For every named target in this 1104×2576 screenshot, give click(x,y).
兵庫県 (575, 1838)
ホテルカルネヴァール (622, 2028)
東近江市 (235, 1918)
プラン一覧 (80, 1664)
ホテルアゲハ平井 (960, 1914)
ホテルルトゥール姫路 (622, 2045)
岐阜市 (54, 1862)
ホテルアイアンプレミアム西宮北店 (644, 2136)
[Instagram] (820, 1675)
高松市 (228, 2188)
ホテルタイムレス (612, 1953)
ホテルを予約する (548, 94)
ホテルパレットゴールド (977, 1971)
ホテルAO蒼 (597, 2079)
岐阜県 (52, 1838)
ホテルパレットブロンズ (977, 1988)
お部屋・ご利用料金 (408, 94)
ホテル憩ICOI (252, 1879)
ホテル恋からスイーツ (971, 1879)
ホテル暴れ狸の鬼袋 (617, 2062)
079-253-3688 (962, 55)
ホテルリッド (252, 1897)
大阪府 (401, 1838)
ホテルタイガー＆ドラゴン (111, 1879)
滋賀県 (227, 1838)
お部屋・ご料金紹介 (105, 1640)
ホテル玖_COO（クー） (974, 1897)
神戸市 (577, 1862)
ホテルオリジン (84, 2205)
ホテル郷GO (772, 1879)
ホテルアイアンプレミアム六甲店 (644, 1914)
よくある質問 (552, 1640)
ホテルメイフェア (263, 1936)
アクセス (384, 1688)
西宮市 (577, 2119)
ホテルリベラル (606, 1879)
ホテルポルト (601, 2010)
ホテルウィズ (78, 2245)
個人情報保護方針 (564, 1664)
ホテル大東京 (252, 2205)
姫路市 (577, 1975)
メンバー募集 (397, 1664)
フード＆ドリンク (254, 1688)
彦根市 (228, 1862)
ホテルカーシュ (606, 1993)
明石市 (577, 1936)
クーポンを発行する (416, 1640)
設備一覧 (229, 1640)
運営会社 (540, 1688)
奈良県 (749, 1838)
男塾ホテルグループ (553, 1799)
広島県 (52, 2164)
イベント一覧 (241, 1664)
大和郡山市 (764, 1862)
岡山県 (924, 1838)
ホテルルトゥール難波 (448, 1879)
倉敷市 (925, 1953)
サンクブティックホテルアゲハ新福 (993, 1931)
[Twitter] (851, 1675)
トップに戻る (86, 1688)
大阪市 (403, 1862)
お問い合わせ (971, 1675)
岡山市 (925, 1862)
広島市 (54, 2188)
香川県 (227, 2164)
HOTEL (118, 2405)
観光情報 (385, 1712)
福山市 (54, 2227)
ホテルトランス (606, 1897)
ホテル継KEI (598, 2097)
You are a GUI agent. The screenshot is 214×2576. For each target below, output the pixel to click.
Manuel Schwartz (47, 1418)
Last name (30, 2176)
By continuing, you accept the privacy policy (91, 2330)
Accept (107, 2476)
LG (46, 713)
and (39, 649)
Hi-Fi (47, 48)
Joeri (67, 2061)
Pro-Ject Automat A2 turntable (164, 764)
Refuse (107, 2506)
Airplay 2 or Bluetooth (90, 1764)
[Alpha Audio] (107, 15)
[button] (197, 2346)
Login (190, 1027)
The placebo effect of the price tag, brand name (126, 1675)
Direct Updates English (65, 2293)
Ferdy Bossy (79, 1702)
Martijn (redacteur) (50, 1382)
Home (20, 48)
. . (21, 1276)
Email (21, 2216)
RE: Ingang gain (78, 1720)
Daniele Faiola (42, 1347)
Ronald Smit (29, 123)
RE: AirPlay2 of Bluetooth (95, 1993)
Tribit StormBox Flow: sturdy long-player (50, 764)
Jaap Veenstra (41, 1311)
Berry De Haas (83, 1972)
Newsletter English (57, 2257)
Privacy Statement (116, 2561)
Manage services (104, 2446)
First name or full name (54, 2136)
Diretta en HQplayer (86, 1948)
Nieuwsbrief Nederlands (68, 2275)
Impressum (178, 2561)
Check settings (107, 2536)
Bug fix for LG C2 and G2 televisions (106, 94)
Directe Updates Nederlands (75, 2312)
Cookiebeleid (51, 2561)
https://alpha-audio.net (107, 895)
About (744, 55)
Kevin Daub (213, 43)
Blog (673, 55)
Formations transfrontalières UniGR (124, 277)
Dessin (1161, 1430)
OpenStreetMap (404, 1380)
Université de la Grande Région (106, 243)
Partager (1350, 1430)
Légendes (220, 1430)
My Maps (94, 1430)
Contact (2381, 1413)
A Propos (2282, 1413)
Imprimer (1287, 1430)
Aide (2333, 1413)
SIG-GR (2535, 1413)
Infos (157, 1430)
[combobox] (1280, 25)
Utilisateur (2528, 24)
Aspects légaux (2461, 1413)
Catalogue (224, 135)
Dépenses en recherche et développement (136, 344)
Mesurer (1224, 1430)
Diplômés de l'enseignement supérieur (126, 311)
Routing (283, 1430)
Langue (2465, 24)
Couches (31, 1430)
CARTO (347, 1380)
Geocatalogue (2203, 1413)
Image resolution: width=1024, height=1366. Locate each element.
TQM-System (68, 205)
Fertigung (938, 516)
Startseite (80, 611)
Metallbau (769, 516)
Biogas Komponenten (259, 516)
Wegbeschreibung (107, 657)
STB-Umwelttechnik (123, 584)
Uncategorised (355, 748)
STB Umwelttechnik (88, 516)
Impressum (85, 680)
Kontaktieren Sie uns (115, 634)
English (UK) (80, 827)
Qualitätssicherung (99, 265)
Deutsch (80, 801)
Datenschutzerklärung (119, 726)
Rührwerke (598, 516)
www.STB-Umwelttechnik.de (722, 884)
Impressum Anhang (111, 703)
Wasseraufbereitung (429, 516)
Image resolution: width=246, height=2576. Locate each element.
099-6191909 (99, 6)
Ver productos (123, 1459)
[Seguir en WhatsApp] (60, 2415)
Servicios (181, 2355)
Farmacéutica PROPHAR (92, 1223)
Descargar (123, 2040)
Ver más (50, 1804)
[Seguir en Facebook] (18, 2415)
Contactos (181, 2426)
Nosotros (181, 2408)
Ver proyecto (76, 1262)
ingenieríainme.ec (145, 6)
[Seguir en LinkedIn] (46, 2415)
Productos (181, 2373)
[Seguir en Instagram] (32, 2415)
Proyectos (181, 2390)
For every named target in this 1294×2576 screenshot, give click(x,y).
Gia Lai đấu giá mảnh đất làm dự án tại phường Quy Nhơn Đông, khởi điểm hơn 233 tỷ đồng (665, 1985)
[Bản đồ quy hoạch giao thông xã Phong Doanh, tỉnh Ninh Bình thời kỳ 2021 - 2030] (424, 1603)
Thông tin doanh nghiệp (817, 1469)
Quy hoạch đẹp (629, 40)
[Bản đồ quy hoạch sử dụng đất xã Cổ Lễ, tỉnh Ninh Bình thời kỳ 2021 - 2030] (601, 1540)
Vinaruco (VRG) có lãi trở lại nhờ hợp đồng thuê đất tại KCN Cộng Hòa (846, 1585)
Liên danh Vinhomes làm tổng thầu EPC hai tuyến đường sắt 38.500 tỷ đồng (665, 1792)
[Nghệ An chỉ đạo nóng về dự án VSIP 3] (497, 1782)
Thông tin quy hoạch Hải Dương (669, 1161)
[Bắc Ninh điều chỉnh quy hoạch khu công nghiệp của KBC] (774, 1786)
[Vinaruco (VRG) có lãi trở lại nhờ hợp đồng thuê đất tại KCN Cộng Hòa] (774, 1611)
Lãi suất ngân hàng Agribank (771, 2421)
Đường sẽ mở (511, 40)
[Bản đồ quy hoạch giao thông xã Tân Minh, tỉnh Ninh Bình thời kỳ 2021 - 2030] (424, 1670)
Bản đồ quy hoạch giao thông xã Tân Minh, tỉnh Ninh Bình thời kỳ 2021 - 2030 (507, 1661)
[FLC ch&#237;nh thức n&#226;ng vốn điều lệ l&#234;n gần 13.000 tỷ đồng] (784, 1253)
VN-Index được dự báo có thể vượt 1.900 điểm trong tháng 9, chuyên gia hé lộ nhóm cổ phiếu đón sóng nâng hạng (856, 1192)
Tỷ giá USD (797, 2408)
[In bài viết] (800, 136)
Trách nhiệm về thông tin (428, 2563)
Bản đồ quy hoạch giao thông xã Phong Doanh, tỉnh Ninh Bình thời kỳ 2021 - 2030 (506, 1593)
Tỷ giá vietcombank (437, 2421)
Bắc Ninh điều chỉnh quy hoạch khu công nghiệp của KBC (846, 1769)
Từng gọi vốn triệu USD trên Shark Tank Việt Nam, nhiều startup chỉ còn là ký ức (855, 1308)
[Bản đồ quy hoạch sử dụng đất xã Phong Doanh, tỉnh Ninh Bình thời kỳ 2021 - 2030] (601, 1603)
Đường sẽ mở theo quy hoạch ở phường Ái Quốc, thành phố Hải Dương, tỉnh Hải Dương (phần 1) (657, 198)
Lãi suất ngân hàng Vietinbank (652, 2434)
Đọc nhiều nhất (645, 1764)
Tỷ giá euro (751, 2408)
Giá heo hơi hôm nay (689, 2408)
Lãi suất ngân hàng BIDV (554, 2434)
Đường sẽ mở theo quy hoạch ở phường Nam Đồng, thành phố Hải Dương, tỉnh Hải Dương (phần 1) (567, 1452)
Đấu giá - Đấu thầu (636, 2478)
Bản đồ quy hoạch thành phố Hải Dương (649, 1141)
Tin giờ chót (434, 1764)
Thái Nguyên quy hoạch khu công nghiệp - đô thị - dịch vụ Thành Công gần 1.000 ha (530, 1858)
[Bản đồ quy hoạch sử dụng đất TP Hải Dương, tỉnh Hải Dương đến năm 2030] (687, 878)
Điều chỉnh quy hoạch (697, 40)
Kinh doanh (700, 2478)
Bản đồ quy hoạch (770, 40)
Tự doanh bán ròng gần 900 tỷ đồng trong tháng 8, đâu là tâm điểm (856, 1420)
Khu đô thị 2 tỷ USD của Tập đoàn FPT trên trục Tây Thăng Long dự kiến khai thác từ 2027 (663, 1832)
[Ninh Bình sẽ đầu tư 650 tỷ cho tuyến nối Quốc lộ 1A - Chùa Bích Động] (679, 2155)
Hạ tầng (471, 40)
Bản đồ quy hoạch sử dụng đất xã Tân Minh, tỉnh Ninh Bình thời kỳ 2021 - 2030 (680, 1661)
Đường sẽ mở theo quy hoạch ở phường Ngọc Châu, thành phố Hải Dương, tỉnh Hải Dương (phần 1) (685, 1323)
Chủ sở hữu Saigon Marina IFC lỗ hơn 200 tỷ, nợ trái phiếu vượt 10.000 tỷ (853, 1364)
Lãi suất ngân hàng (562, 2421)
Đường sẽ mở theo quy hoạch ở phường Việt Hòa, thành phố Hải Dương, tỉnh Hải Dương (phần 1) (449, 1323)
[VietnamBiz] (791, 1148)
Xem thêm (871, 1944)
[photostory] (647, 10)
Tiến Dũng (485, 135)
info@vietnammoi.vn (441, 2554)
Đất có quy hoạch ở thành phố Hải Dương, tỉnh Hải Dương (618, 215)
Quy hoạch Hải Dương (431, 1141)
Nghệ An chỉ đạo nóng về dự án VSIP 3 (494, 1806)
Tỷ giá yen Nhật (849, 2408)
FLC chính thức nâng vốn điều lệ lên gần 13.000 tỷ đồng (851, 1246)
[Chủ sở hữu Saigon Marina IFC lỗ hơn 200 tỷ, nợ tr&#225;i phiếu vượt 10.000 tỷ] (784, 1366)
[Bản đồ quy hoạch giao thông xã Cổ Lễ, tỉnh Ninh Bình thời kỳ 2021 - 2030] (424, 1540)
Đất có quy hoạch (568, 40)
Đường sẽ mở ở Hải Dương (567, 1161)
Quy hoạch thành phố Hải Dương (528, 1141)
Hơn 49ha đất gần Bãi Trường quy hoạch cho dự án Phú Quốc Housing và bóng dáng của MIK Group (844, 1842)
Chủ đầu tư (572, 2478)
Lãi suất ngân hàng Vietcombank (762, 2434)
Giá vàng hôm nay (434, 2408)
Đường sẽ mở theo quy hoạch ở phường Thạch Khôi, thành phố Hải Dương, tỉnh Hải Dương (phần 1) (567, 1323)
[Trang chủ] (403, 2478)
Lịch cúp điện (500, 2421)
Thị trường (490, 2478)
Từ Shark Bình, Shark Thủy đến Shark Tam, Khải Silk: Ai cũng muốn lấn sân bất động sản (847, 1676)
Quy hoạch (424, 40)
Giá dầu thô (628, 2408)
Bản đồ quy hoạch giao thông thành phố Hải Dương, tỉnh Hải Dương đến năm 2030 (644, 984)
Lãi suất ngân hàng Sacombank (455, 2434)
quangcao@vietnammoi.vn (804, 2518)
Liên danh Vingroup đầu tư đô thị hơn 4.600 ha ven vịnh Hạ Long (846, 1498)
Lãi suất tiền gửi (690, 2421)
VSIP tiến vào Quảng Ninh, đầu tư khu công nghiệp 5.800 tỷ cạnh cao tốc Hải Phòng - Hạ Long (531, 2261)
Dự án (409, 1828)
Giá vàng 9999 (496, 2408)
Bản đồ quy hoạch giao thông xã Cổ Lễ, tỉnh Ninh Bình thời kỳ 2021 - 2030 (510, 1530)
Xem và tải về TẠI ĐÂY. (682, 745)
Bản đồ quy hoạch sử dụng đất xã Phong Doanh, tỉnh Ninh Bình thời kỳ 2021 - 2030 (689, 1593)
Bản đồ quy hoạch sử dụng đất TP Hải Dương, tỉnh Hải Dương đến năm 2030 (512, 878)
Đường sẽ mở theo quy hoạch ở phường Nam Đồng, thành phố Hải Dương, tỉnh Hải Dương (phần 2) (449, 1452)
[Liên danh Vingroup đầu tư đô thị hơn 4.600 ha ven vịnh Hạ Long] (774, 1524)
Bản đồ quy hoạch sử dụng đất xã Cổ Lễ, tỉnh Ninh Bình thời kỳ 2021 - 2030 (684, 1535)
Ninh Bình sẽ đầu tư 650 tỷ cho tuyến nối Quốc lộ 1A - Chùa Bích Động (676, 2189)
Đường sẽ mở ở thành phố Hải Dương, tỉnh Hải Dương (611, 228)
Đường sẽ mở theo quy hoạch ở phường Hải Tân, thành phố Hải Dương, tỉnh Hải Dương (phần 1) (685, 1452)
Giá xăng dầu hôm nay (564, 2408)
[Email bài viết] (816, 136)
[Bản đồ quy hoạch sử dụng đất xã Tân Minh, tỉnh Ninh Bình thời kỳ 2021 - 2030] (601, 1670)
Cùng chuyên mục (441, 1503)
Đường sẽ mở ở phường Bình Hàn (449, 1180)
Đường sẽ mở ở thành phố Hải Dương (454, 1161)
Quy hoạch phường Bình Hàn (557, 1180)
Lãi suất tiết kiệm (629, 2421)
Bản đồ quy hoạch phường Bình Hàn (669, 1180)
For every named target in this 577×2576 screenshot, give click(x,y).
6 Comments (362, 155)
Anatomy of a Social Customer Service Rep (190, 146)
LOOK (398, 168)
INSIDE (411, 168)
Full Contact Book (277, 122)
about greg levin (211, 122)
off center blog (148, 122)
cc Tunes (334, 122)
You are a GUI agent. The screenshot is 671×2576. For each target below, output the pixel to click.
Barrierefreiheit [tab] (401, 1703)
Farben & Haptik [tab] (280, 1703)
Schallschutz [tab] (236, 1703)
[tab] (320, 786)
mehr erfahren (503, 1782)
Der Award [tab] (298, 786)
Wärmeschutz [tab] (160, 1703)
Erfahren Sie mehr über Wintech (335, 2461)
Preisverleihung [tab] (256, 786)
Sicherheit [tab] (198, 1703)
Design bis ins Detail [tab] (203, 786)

* * *

* EXERCISE REQUIREMENTS: In restating the data, begin at its first line, reproduce each line word for word, and conclude with the line that contains "ホテルタイムレス (612, 1953)".

* TASK ANSWER:
For every named target in this 1104×2576 screenshot, give click(x,y).
兵庫県 (575, 1838)
ホテルカルネヴァール (622, 2028)
東近江市 (235, 1918)
プラン一覧 (80, 1664)
ホテルアゲハ平井 (960, 1914)
ホテルルトゥール姫路 (622, 2045)
岐阜市 (54, 1862)
ホテルアイアンプレミアム西宮北店 (644, 2136)
[Instagram] (820, 1675)
高松市 (228, 2188)
ホテルタイムレス (612, 1953)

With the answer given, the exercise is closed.